The question of whether a defeated Museveni would hand over power is an open one. According to the Daily Monitor newspaper he told a recent rally in Kabale, a town in his western Ugandan stronghold: ‘The Opposition are like wolves lurking around to tear Uganda apart. I will not allow them because I have the support of the majority of Ugandan and my army’. In Uganda’s semi-authoritarian state, he has little incentive to go gracefully; he would be liable to prosecution for corruption and other crimes, and his supporters would be cut off from patronage networks.
But it seems unlikely to come to that, for two reasons. First, Museveni enjoys genuine support, especially in rural areas, where people are grateful for his success in stabilising the country and bringing some measure of prosperity – at least relative to what went before. Though a team of EU election observers found some irregularities in the 2011 election, most analysts think that Museveni would have won anyway (the 2006 contest, when Besigye officially garnered 37% of the votes, is more controversial).

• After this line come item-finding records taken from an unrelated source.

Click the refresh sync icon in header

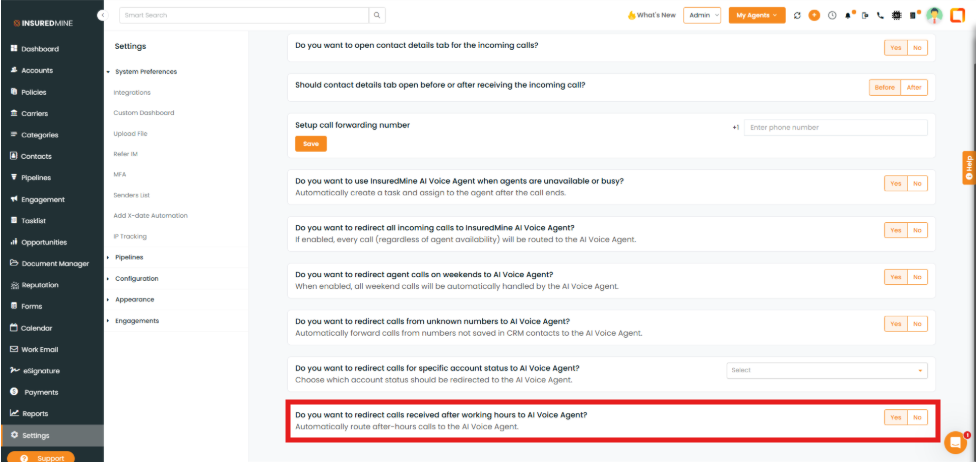[798, 15]
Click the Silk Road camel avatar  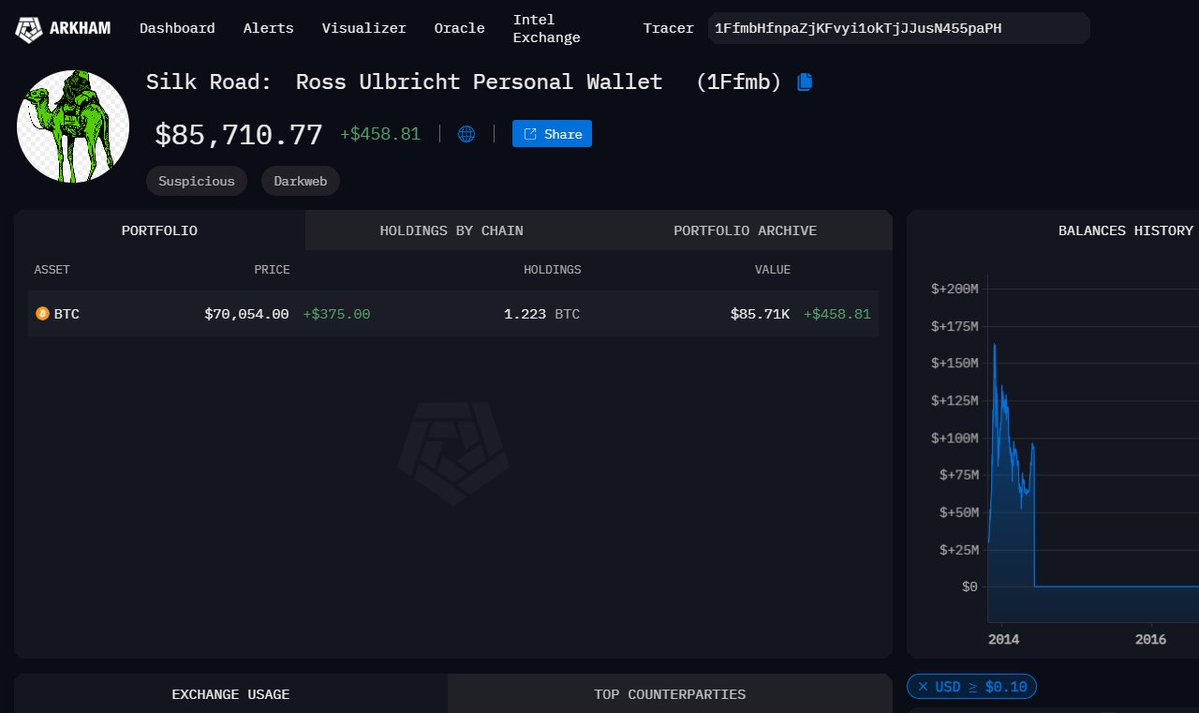(x=73, y=127)
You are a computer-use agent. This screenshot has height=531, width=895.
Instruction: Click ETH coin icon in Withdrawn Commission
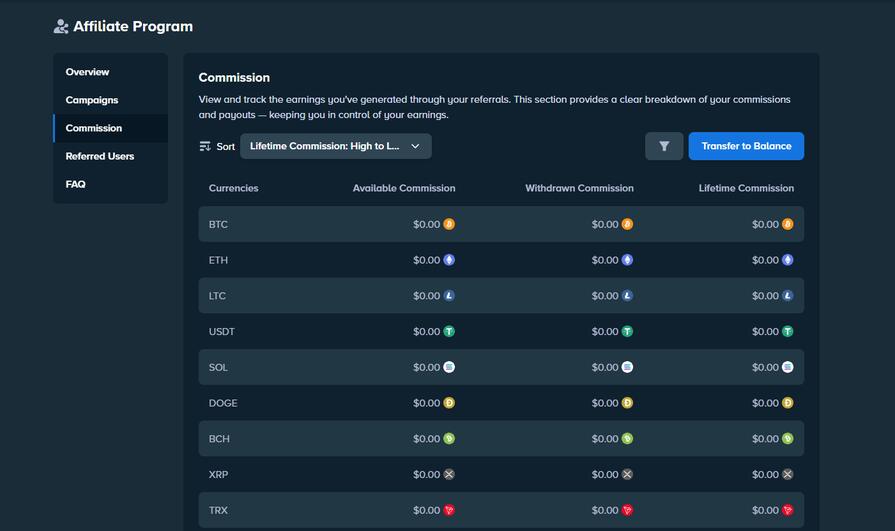click(x=627, y=260)
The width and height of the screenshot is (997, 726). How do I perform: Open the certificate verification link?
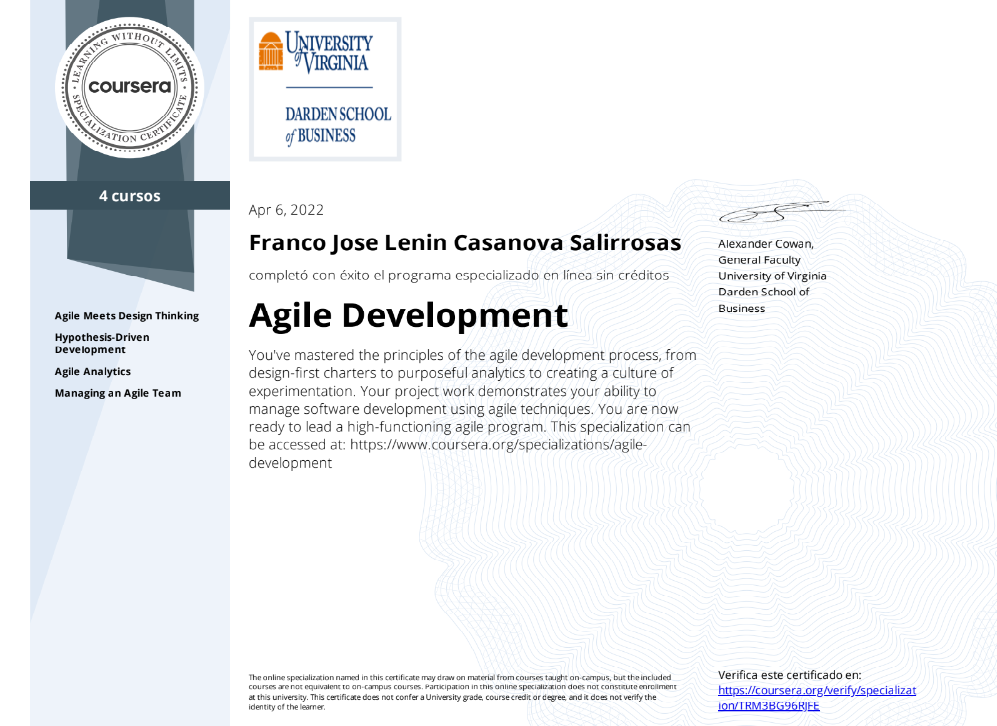(x=816, y=697)
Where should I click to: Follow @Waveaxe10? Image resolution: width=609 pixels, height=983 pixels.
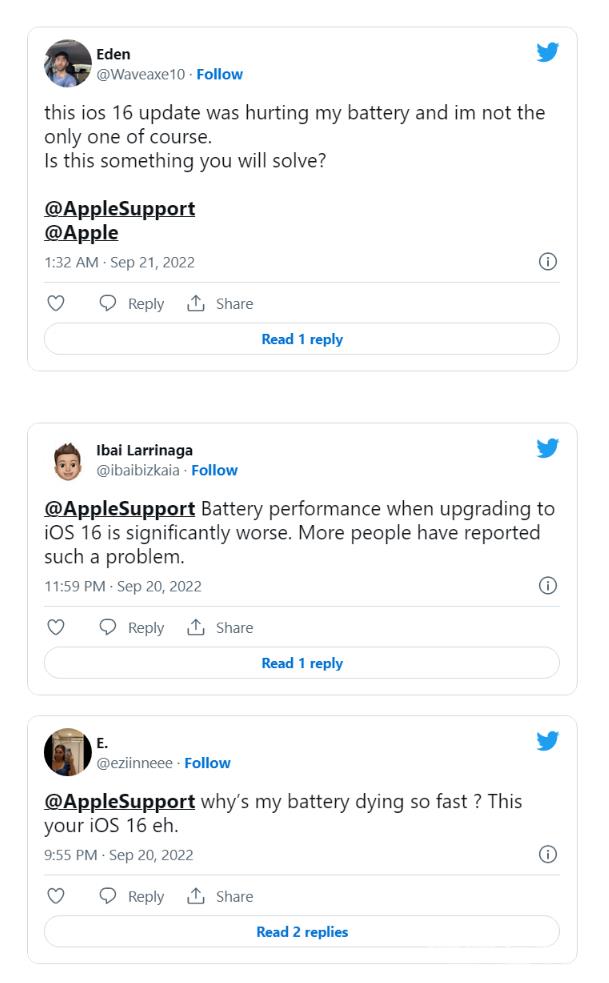(220, 74)
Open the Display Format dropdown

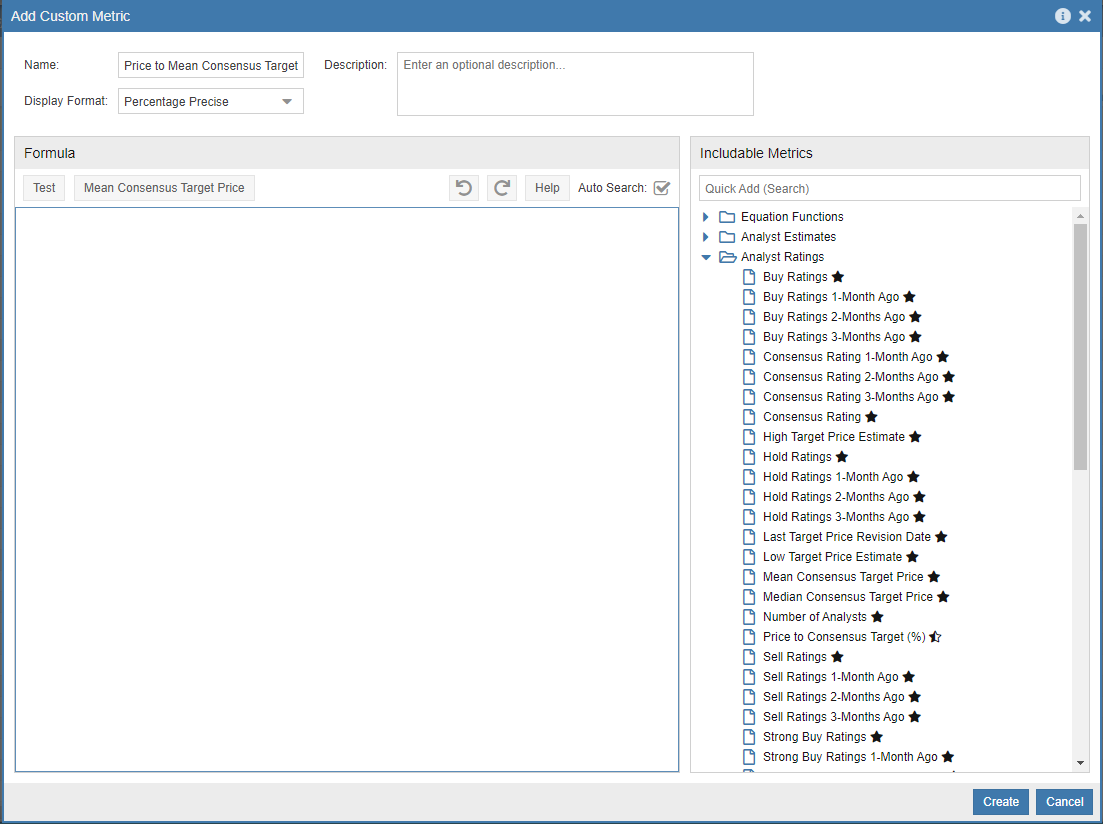(x=287, y=101)
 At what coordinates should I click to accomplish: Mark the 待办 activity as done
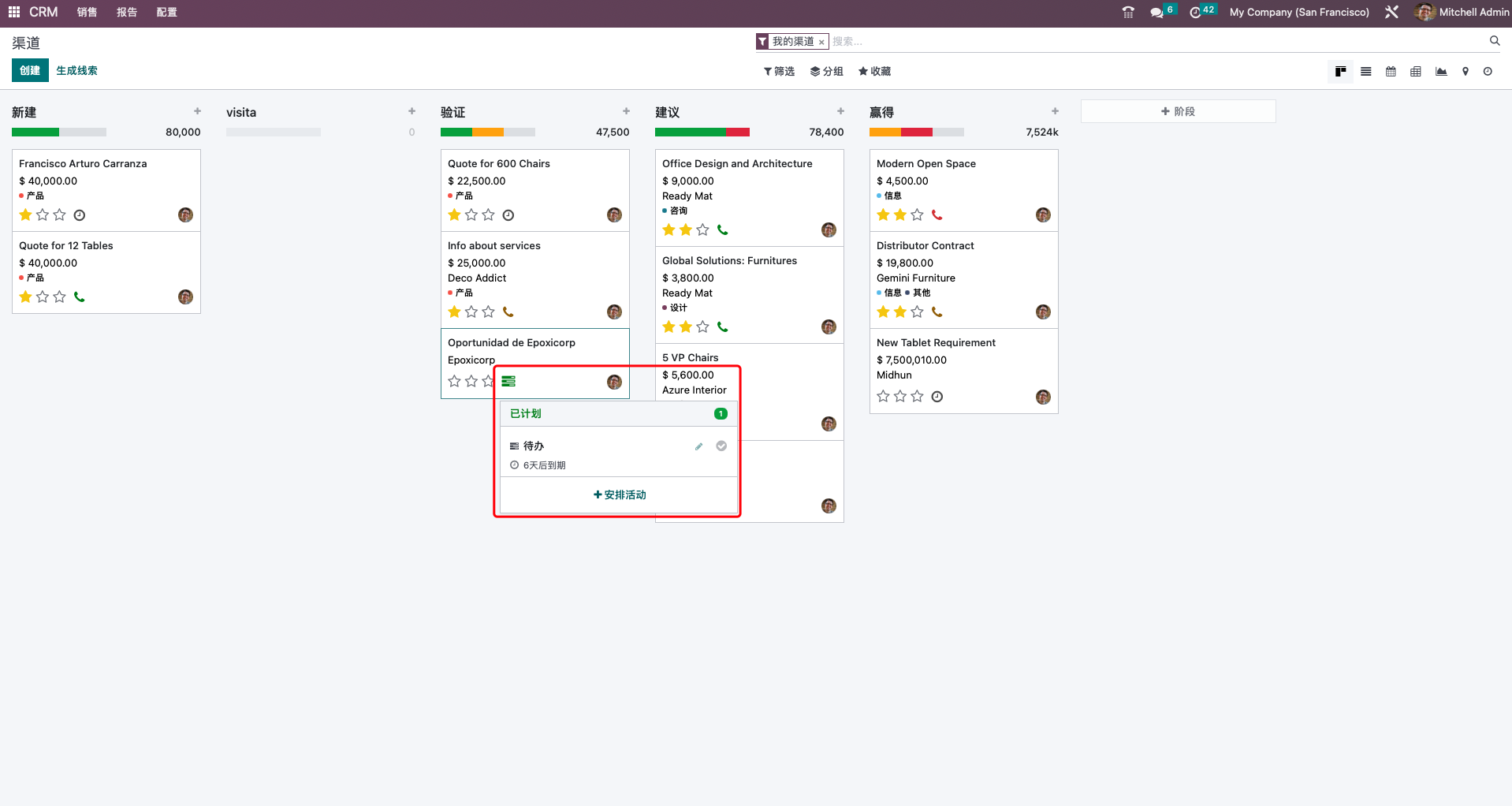click(721, 446)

And second, the machinations of regime elites by themselves indicate whether a Museveni defeat is credible. With little hope of a Besigye victory, many opposition supporters will stay away from the polls. Turnout has fallen in each successive election, from 73% in 1996 to just 59% last time round. Turnout tends to be lower in opposition areas – barely half of eligible Kampalans made it to a polling station in 2011 – and among the urban youth who are Besigye’s natural constituency.
Many are fearful of the instability that a close result could cause. Better not to vote at all, one woman told me, rather than risk the ‘problems’ that have hurt Ugandans in the past. Uganda’s political elites sometimes veer into incendiary rhetoric. But, for the regime, the success of such a strategy is that the threats may never have to be carried out.